Know your environment. Manage expectations.
Stay tuned to the emerging research over the next few years. I expect that PrEP will be implemented – if the data emerges to prove its efficacy – but on a very small scale in very targeted environments, at least until we find an injectable or intermittant variety. The lack of data, costs and complications of PrEP is currently hindering its future. We will, as they say, have to wait and see.
The papers we were given to read state: Because PrEP is unlikely to be 100% effective, it would not replace other proven prevention strategies and would likely be most cost effective when used in combination with current HIV prevention methods including safer sex practices, use of male and female condoms, treatment of STIs, clean needles, circumcision etc. PrEP would not replace any of these strategies but it could be a powerful tool in the fight against AIDS.

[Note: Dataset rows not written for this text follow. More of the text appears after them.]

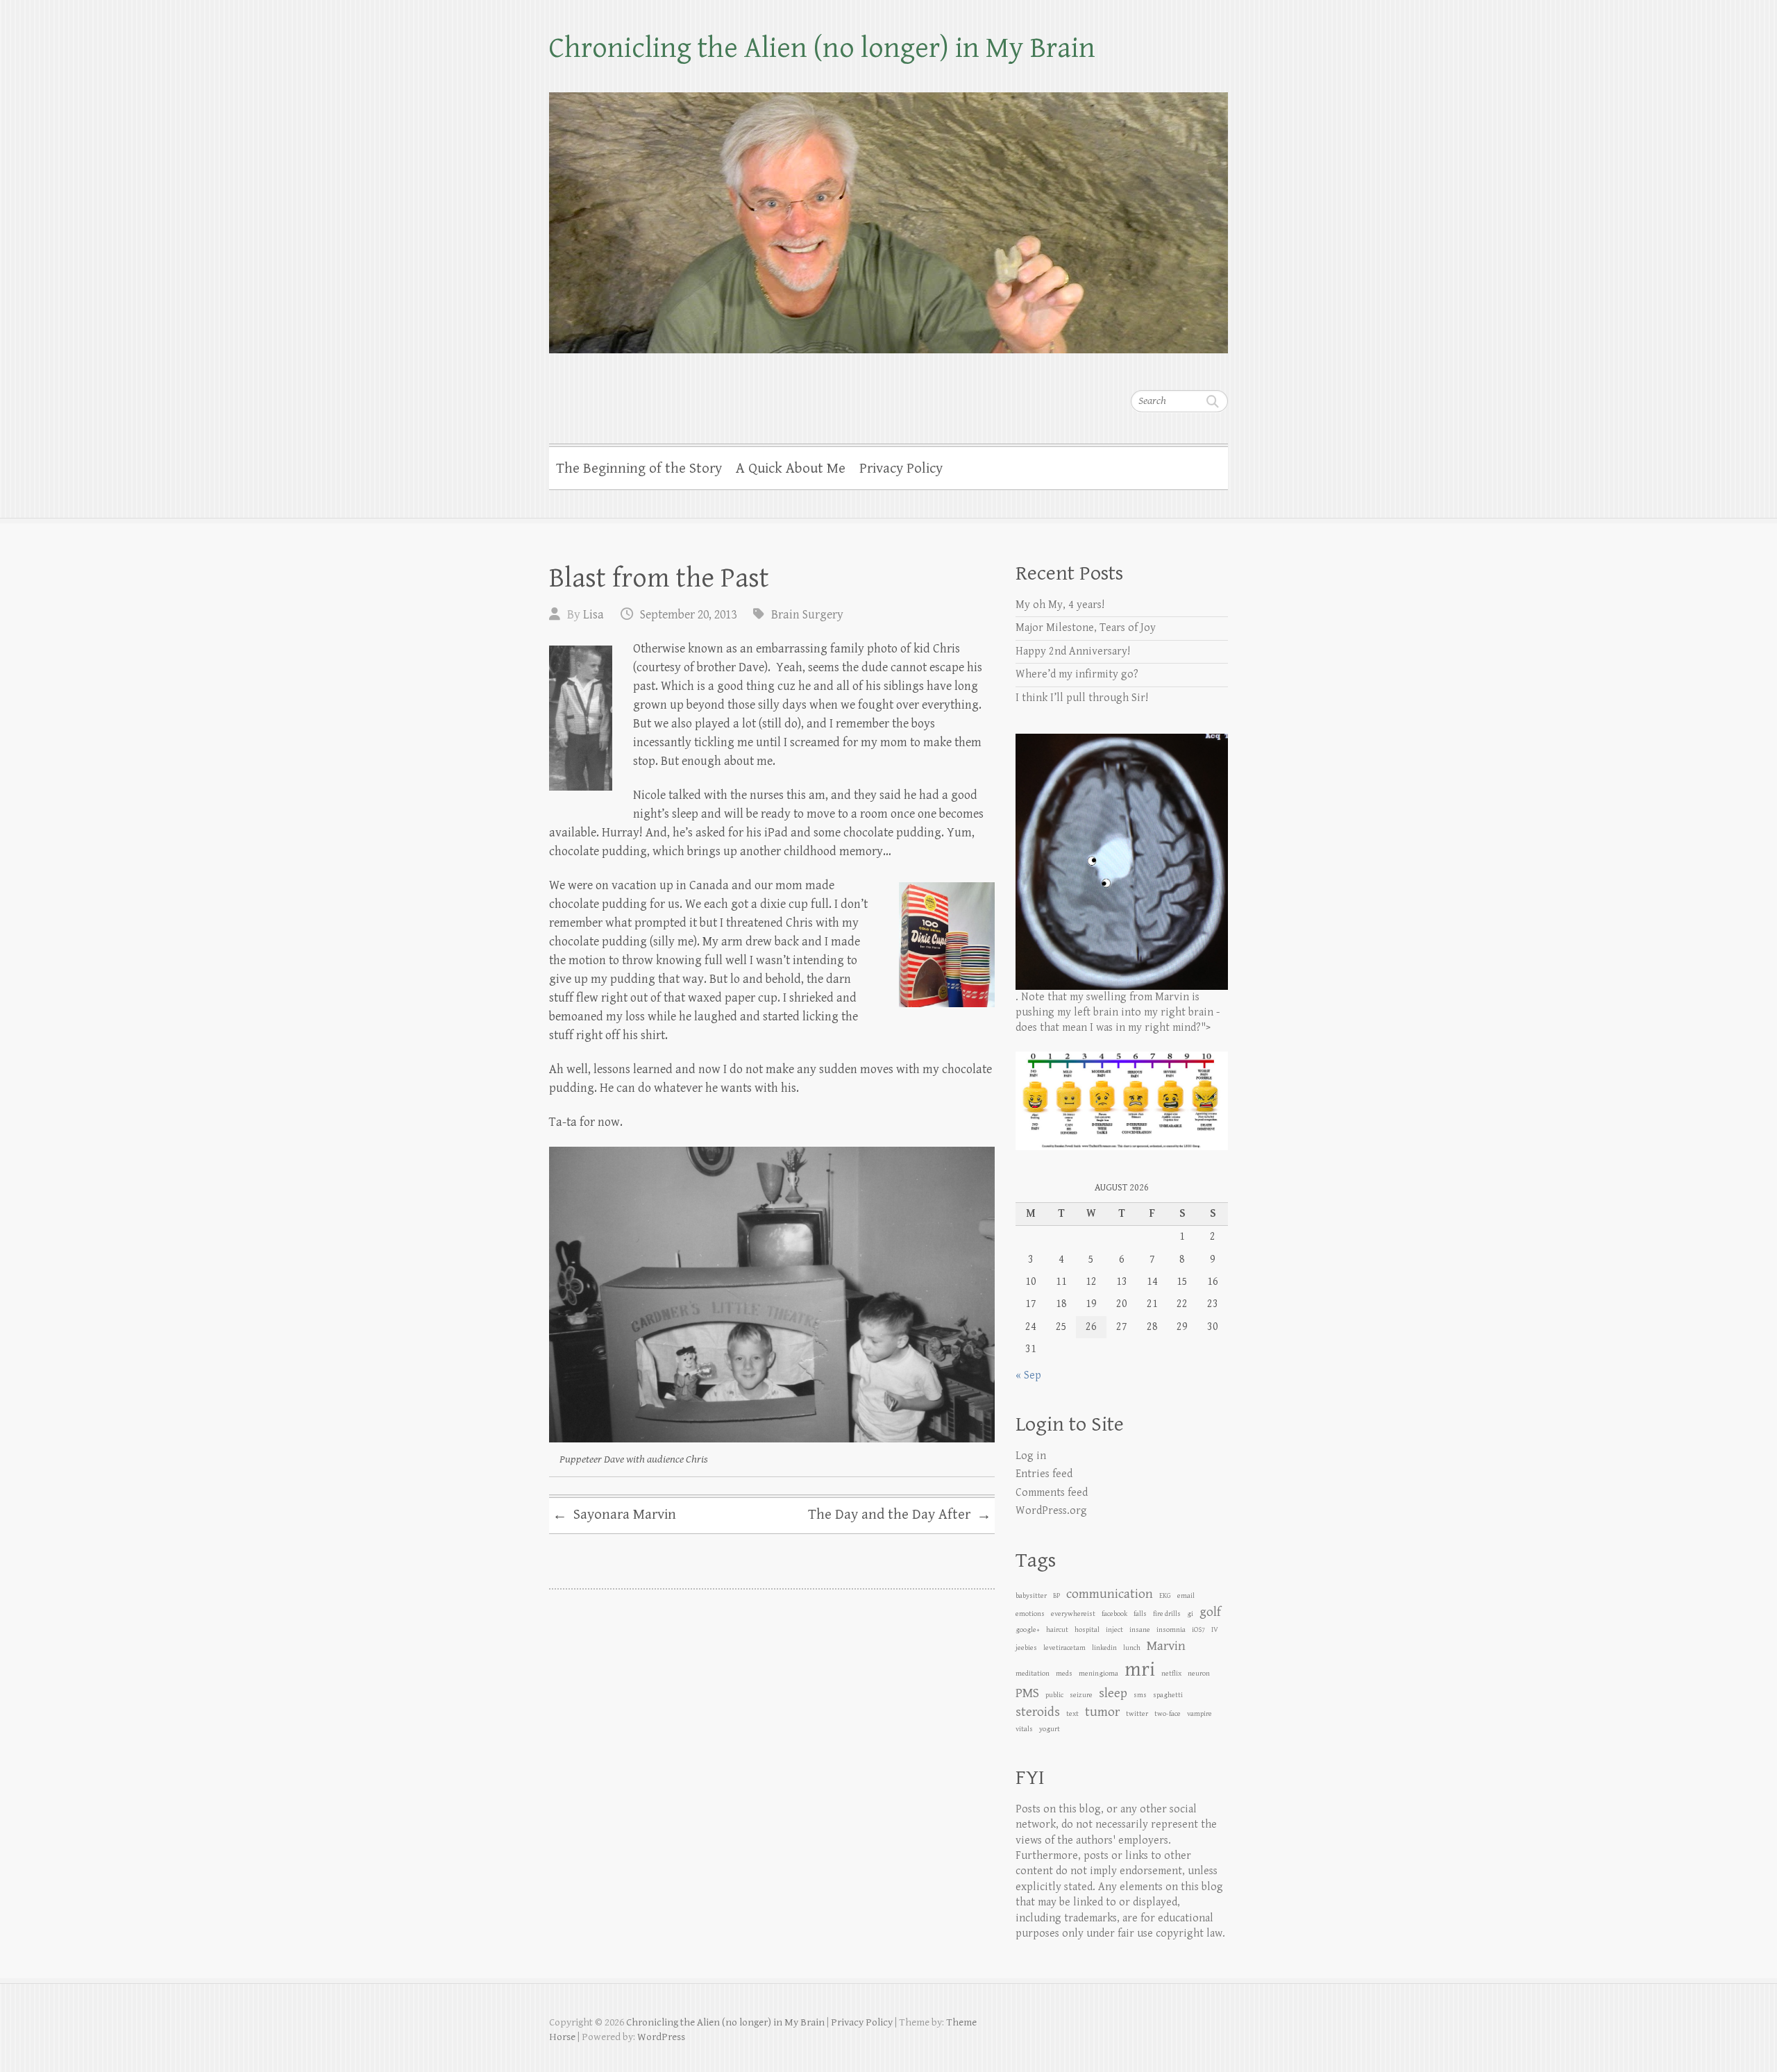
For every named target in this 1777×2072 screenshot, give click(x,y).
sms (1140, 1695)
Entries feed (1044, 1474)
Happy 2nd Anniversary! (1073, 651)
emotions (1030, 1614)
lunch (1131, 1648)
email (1186, 1596)
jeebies (1026, 1648)
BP (1056, 1596)
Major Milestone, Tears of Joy (1086, 627)
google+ (1028, 1630)
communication (1109, 1593)
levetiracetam (1064, 1648)
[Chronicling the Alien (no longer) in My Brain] (888, 213)
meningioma (1098, 1673)
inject (1114, 1630)
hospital (1087, 1630)
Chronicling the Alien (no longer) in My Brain (822, 48)
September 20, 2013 (688, 614)
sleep (1113, 1693)
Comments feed (1052, 1492)
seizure (1081, 1695)
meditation (1033, 1673)
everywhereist (1073, 1614)
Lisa (593, 614)
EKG (1165, 1596)
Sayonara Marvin (614, 1515)
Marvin (1166, 1645)
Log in (1031, 1456)
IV (1214, 1630)
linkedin (1104, 1648)
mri (1140, 1669)
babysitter (1031, 1596)
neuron (1199, 1673)
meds (1064, 1673)
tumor (1102, 1711)
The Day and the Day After (899, 1515)
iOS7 (1198, 1630)
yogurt (1049, 1729)
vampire (1199, 1714)
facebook (1114, 1614)
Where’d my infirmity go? (1077, 674)
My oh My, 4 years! (1060, 605)
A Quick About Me (790, 468)
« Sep (1028, 1375)
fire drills (1167, 1614)
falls (1140, 1614)
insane (1139, 1630)
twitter (1137, 1714)
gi (1190, 1614)
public (1054, 1695)
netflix (1171, 1673)
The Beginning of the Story (639, 468)
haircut (1057, 1630)
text (1072, 1714)
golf (1210, 1611)
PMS (1027, 1693)
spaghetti (1168, 1695)
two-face (1167, 1714)
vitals (1024, 1729)
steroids (1038, 1711)
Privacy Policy (901, 468)
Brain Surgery (807, 614)
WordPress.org (1051, 1510)
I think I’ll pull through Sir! (1082, 698)
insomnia (1171, 1630)
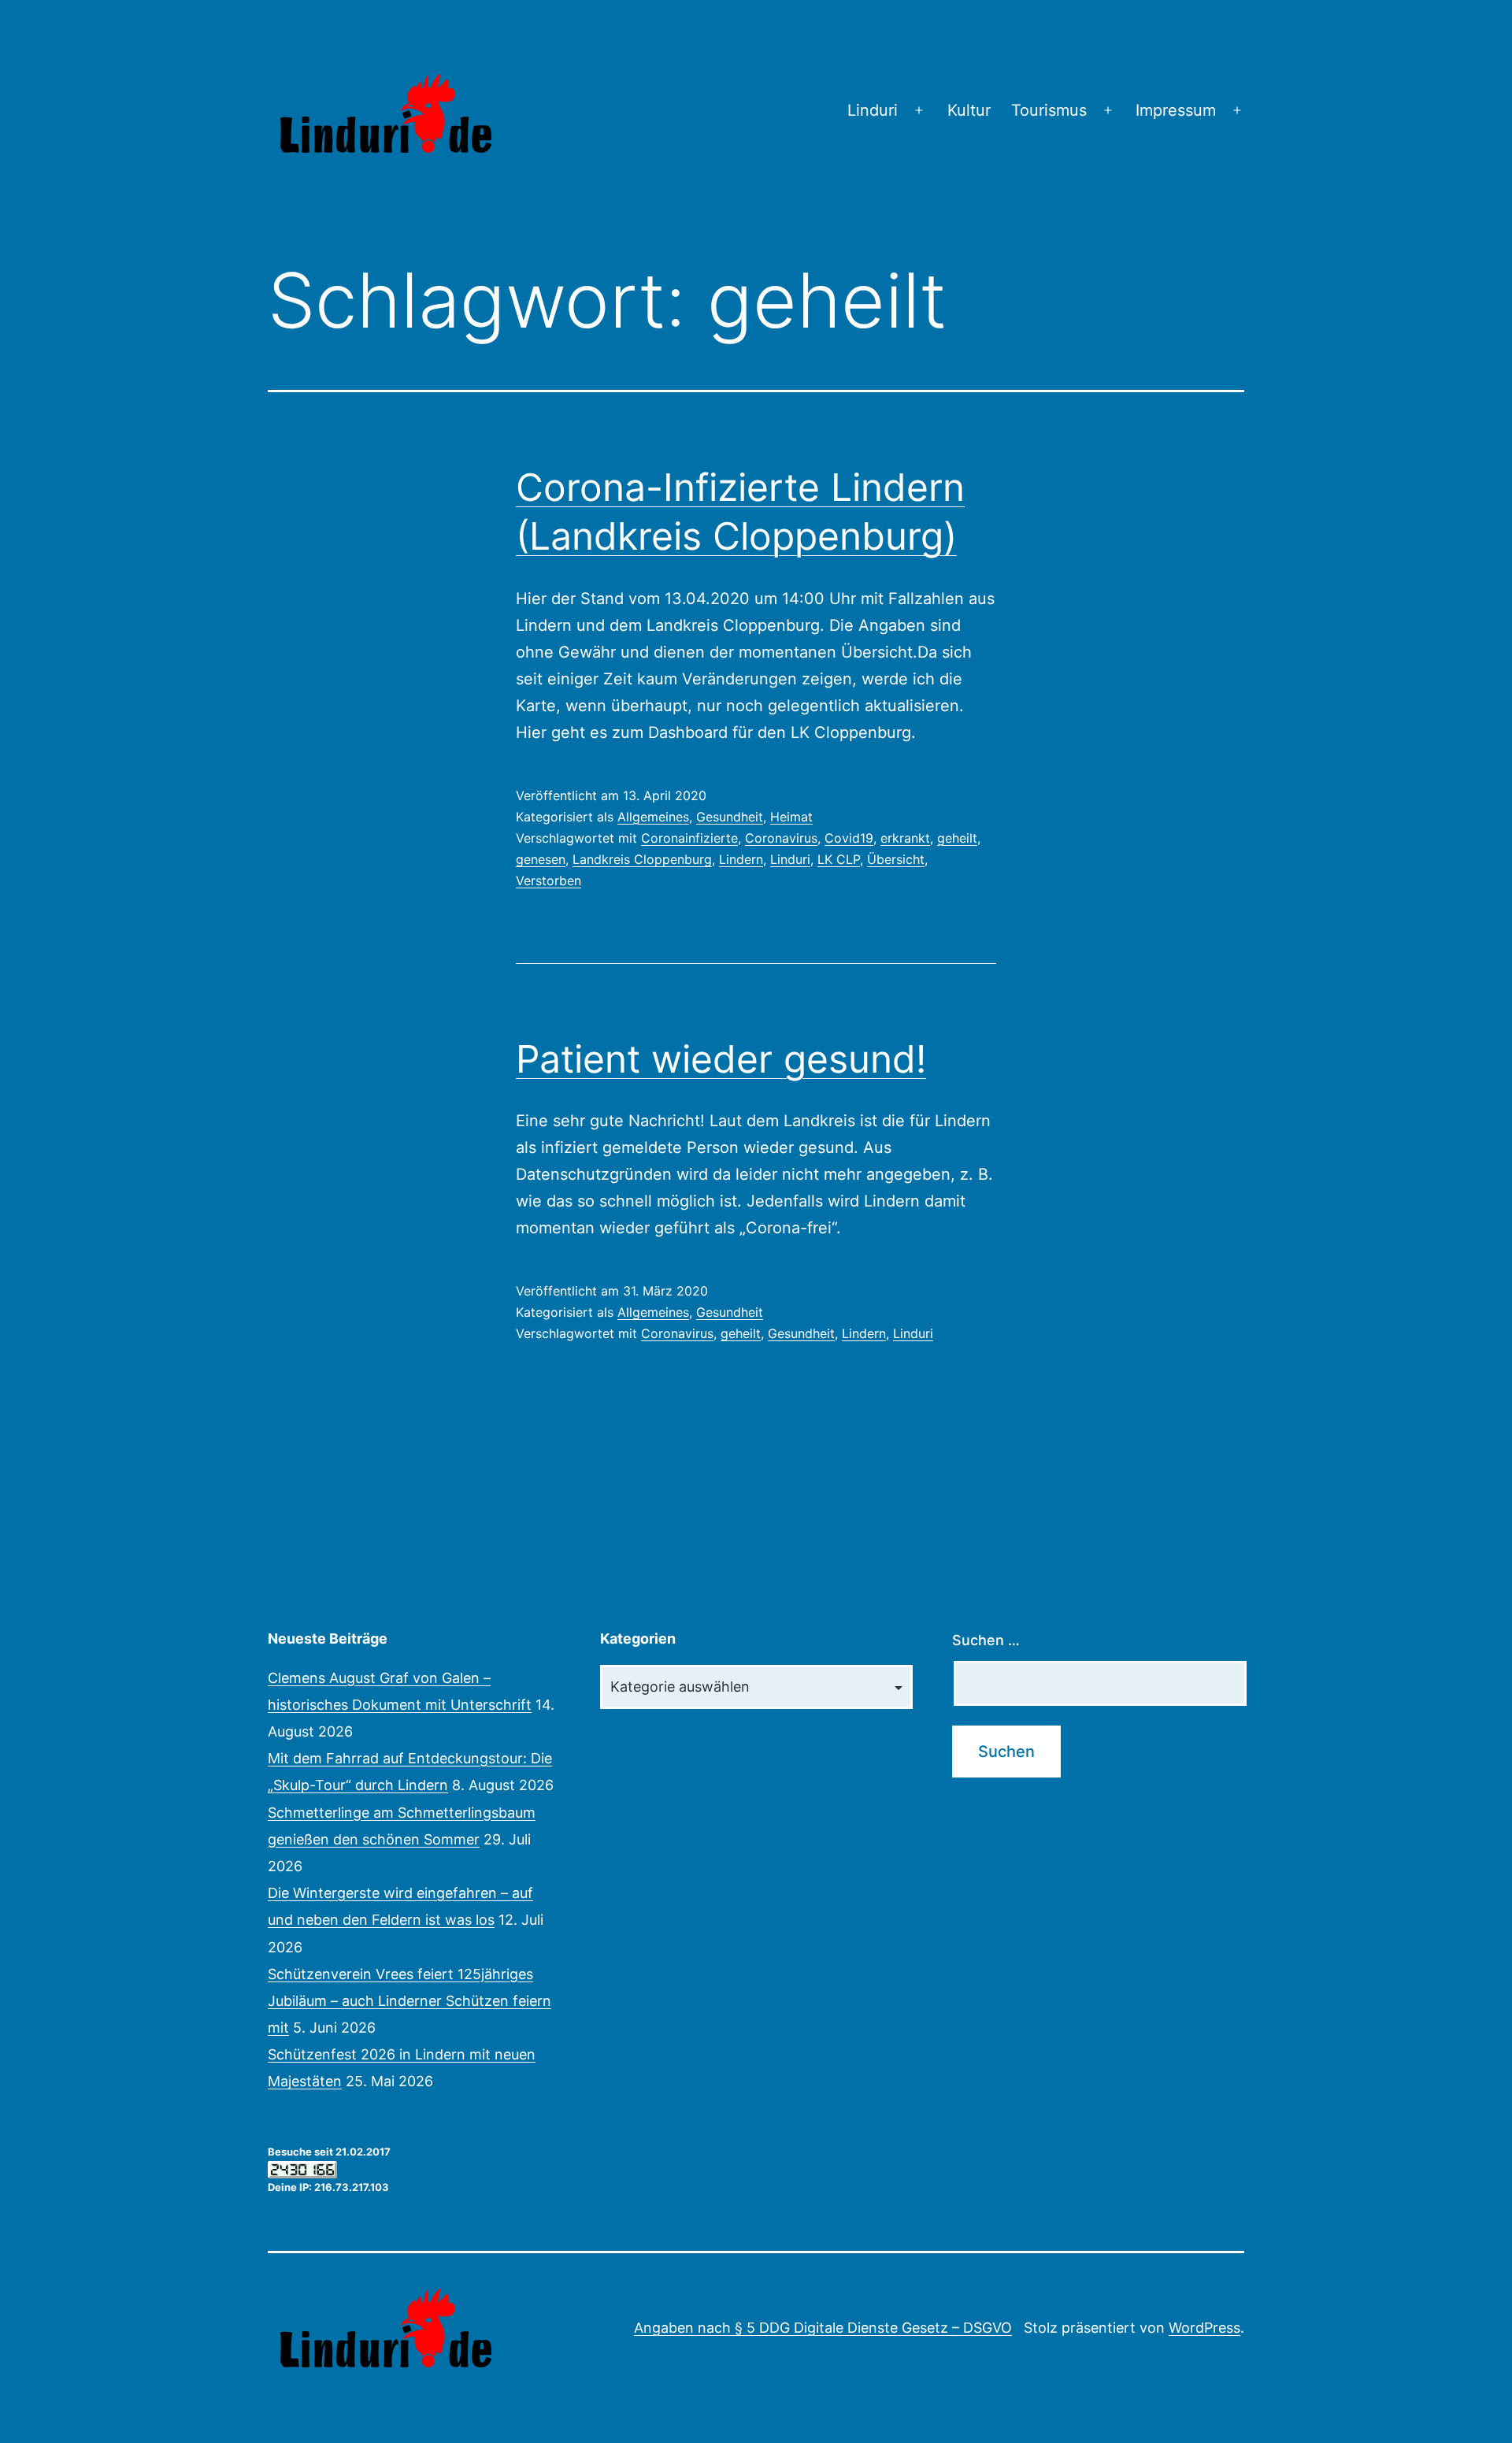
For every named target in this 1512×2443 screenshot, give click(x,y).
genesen (540, 859)
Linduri (872, 110)
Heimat (791, 817)
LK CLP (838, 859)
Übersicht (896, 859)
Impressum (1176, 110)
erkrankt (905, 838)
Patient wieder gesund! (721, 1059)
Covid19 (849, 838)
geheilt (957, 838)
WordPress (1204, 2327)
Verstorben (548, 880)
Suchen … (986, 1640)
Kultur (969, 110)
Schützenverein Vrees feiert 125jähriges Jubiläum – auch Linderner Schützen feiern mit (409, 2001)
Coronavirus (781, 838)
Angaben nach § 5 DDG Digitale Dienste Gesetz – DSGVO (823, 2327)
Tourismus (1049, 110)
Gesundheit (729, 817)
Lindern (741, 859)
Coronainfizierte (689, 838)
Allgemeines (653, 817)
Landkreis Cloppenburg (642, 859)
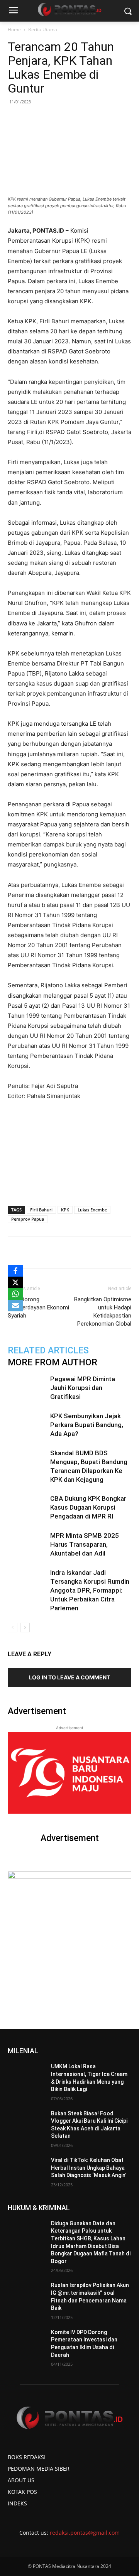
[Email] (93, 1252)
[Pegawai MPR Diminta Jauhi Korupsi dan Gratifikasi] (27, 1388)
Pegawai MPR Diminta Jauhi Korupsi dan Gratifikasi (82, 1387)
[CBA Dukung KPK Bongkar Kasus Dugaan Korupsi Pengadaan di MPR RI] (27, 1507)
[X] (15, 1282)
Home (14, 29)
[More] (129, 1252)
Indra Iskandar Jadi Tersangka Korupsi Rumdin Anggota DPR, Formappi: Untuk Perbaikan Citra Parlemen (89, 1590)
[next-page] (25, 1627)
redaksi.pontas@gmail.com (85, 2532)
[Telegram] (111, 1252)
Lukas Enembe (92, 1210)
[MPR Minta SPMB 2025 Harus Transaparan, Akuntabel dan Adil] (27, 1544)
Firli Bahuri (41, 1210)
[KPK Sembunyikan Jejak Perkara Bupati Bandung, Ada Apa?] (27, 1425)
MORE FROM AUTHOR (52, 1362)
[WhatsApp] (75, 1252)
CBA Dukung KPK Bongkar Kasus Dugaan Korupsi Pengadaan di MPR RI (88, 1507)
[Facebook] (39, 1252)
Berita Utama (42, 29)
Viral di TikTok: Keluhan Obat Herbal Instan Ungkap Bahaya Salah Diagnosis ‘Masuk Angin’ (88, 2167)
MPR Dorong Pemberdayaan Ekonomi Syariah (38, 1307)
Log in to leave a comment (69, 1677)
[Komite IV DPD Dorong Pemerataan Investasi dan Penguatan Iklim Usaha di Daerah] (26, 2342)
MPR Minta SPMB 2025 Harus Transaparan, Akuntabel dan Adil (84, 1544)
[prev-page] (12, 1627)
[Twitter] (57, 1252)
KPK (65, 1210)
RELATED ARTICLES (48, 1350)
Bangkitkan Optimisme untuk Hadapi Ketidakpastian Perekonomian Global (102, 1311)
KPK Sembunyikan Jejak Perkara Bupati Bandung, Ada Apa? (86, 1424)
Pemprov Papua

Thanks to everyone who puts in their time and passion into treatments and prevention measures for HIV. Special thanks Afrah AlDoori for her coordination in getting us all there, and to Georgina Caswell, who was so utterly lovely and helpful, and Jorge Beloqui both brilliant and such marvelous dinner guests! I’m glad that INPUD was invited to take part in discussions about our futures, it seems we are turning a corner and I look forward to our involvement in the future. If PrEP is implemented, the drugs community will most certainly need to be there on the road ahead.